Un secteur en tension malgré des besoins en hausse
Une attractivité en baisse dans certains métiers
Depuis plusieurs années, les centres de formation d’apprentis (CFA) constatent une évolution contrastée de leur attractivité. Si certaines filières comme le numérique ou le commerce continuent d’attirer un volume important de candidats, d’autres secteurs essentiels à l’économie, comme l’industrie, la maintenance ou encore le bâtiment, peinent à susciter des vocations.
Cette désaffection s’explique en partie par des représentations encore négatives de ces métiers : conditions de travail jugées difficiles, manque de visibilité sur les perspectives d’évolution, ou encore image “peu valorisante” comparée aux filières générales ou universitaires.
Une image encore trop méconnue du grand public
Malgré les efforts institutionnels pour promouvoir l’apprentissage, celui-ci reste mal compris par une partie des jeunes et de leurs familles. Beaucoup ignorent encore les avantages concrets du modèle : rémunération pendant les études, insertion professionnelle rapide, acquisition d’une expérience terrain solide.
Ce manque d’information se traduit souvent par des choix d’orientation par défaut vers des parcours académiques classiques, même lorsque ceux-ci correspondent moins au profil ou aux aspirations des élèves.
Des entreprises de plus en plus en recherche d’apprentis
Des postes vacants difficiles à pourvoir
Du côté des entreprises, le constat est sans appel : les besoins en apprentis restent élevés, voire en augmentation dans certains secteurs en tension. Pourtant, de nombreuses offres ne trouvent pas preneur.
Les CFA se retrouvent ainsi dans une situation paradoxale, avec des entreprises partenaires prêtes à recruter immédiatement, mais un nombre insuffisant de candidats pour répondre à la demande. Cette situation freine directement la capacité de production et de développement de certaines structures.
Un décalage entre offres et profils disponibles
Au-delà du volume de candidats, c’est aussi la question de l’adéquation des profils qui pose problème. Certains jeunes s’orientent vers des formations “tendances” déjà saturées, tandis que d’autres filières manquent cruellement de postulants.
Par ailleurs, les entreprises recherchent souvent des candidats déjà sensibilisés à leur secteur ou disposant de compétences de base, ce qui crée un écart avec des jeunes parfois peu préparés aux exigences du monde professionnel.

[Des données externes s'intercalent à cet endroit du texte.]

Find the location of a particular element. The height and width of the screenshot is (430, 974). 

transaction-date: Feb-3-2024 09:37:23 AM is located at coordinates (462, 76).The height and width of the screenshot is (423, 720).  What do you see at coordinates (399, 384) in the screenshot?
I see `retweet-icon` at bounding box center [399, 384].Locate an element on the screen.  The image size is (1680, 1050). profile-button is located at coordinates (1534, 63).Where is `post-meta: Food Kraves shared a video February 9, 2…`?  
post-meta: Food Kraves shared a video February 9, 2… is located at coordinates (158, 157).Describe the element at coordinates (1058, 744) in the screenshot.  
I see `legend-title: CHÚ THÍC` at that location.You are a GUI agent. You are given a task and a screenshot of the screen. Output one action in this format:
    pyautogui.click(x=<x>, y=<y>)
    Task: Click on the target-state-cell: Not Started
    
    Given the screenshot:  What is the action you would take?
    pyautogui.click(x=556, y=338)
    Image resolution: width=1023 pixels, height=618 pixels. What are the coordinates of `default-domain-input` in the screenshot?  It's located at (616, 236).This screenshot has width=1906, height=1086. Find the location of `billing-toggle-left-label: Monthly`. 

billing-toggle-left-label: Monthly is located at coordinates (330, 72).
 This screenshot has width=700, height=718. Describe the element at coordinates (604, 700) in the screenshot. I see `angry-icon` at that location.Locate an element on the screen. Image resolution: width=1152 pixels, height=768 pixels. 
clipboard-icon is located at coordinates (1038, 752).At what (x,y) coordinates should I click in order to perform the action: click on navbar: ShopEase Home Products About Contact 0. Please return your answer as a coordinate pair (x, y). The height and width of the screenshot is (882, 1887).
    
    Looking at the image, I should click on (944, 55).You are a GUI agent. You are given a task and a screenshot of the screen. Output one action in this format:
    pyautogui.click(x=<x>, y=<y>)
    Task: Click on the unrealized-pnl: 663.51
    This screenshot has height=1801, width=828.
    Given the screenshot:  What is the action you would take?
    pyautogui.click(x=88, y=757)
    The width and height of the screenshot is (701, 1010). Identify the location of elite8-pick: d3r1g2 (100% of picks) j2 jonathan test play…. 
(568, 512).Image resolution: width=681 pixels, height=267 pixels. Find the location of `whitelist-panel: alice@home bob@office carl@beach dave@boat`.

Les freins rencontrés par les jeunes candidats
Des difficultés d’orientation dès le lycée
L’un des principaux obstacles réside dans l’orientation. Dès le collège et le lycée, l’apprentissage est encore insuffisamment présenté comme une option viable et valorisante. Les conseillers d’orientation, bien qu’impliqués, disposent parfois de peu de temps pour accompagner chaque élève de manière approfondie.
Résultat : de nombreux jeunes découvrent tardivement l’existence de certaines formations en alternance, ou n’en comprennent pas les débouchés réels.
Une recherche d’entreprise parfois complexe
Même lorsque le choix de l’apprentissage est fait, une autre difficulté majeure apparaît : trouver une entreprise d’accueil. Cette étape demande autonomie, méthode et persévérance, des qualités que tous les candidats n’ont pas encore développées.
L’absence de réseau professionnel, la concurrence entre candidats ou encore le manque de préparation aux entretiens constituent autant de freins qui peuvent décourager certains jeunes, pourtant motivés au départ.
Des pistes pour améliorer le recrutement
Un renforcement de la communication des CFA
Face à ces enjeux, les CFA multiplient les initiatives pour gagner en visibilité. Journées portes ouvertes, interventions dans les établissements scolaires, campagnes sur les réseaux sociaux : les actions se diversifient pour toucher un public plus large.
L’objectif est clair : mieux faire comprendre les bénéfices de l’apprentissage et déconstruire les idées reçues qui freinent encore son développement.
Un accompagnement plus personnalisé des candidats
Parallèlement, de nombreux CFA développent des dispositifs d’accompagnement renforcé. Ateliers de rédaction de CV, simulations d’entretiens, mise en relation avec des entreprises partenaires : tout est mis en œuvre pour sécuriser le parcours des futurs apprentis.
Certains établissements vont encore plus loin en proposant un suivi individualisé tout au long du processus de recherche, permettant ainsi d’augmenter significativement les chances de réussite des candidats.